Copy every line from the records that holds the word "computer".

START EXTRACTED MATERIAL

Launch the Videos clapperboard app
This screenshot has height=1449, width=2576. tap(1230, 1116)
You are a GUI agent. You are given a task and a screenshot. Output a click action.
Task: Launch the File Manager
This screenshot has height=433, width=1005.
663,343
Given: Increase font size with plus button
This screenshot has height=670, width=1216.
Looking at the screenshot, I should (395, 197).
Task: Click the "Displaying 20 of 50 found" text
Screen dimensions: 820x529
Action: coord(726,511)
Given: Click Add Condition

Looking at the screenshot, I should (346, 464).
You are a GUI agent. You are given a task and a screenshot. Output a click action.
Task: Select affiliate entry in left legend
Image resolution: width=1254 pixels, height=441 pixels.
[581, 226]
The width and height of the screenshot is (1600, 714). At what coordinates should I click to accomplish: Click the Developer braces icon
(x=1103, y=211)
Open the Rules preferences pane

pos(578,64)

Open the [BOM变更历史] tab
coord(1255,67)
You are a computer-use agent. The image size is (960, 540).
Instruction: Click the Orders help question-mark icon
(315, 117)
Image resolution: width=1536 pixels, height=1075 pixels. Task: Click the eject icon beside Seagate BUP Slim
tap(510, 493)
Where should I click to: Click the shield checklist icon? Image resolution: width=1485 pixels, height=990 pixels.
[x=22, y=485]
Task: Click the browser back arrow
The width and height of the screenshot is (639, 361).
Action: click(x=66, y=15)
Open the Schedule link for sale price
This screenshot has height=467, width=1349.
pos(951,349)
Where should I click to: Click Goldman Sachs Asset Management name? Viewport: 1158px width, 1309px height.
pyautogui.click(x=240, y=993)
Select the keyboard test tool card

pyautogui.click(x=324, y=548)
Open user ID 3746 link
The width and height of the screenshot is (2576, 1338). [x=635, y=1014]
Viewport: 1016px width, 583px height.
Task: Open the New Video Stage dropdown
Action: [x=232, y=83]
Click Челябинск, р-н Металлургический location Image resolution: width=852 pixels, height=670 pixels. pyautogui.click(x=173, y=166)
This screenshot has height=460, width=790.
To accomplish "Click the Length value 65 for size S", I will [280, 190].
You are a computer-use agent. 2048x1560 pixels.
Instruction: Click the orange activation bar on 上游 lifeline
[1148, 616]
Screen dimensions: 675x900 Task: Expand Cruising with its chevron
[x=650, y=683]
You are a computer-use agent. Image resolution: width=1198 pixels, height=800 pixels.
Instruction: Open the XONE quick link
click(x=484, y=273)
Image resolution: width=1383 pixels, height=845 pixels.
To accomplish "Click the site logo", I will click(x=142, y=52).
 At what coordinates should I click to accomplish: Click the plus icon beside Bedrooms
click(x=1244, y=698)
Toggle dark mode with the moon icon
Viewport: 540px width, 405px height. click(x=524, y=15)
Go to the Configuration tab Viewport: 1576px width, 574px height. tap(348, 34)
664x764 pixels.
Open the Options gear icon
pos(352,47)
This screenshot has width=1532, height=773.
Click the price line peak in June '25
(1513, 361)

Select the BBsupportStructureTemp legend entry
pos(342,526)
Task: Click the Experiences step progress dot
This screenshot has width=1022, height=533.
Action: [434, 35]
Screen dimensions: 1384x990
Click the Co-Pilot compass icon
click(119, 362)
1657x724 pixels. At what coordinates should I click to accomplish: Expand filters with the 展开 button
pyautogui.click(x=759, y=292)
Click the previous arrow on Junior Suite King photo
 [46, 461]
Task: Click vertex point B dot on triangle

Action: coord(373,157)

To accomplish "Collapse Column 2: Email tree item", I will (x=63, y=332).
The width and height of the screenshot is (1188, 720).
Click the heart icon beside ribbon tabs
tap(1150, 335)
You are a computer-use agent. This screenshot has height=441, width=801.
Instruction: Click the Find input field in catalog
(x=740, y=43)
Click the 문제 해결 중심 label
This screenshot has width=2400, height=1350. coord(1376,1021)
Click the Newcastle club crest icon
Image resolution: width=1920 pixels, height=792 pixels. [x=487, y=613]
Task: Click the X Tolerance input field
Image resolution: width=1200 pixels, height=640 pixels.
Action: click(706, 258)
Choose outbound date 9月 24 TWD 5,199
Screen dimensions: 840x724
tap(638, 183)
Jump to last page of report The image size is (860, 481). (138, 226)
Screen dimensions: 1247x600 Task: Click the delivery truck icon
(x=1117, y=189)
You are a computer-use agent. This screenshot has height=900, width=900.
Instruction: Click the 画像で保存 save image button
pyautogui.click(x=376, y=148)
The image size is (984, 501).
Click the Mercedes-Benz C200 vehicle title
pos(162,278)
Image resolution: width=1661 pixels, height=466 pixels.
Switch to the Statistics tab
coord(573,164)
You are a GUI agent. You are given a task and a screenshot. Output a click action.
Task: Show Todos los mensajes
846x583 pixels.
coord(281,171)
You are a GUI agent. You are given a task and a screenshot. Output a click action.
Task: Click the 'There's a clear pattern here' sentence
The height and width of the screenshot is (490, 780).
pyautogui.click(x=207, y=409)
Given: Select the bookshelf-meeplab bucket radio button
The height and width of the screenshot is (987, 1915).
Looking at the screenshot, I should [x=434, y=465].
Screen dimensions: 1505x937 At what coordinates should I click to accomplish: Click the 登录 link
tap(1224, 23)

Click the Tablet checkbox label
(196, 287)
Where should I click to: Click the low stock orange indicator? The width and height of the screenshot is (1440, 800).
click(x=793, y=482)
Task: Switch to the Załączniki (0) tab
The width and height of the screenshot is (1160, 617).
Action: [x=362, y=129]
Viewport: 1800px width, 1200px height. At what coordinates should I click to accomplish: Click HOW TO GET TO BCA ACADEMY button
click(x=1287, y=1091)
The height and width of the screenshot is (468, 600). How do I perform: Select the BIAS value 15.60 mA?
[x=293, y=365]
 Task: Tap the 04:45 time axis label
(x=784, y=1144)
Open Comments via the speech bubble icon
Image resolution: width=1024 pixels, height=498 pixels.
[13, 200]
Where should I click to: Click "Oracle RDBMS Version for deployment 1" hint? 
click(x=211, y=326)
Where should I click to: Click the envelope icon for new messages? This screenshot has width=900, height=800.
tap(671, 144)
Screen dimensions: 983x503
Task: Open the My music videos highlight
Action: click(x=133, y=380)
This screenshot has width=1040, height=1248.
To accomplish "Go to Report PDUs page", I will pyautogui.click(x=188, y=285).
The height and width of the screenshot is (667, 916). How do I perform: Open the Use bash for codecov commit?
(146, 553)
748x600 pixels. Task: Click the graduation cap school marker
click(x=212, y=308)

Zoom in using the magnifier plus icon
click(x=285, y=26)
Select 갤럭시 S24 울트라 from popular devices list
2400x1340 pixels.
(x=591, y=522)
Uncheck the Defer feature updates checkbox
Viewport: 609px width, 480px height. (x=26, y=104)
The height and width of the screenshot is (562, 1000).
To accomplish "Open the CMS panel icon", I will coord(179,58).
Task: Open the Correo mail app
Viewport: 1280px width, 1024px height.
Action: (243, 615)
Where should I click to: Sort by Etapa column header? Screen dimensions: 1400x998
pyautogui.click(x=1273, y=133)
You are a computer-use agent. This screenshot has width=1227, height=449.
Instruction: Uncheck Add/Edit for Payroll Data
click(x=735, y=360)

END EXTRACTED MATERIAL

### SOLUTION TO THIS EXERCISE
You are a computer-use agent. The image size is (960, 540).
You are a computer-use agent. 2048x1560 pixels.
You are a computer-use agent. Image resolution: width=1198 pixels, height=800 pixels.
You are a computer-use agent. This screenshot has height=441, width=801.
You are a computer-use agent. This screenshot has height=900, width=900.
You are a computer-use agent. This screenshot has width=1227, height=449.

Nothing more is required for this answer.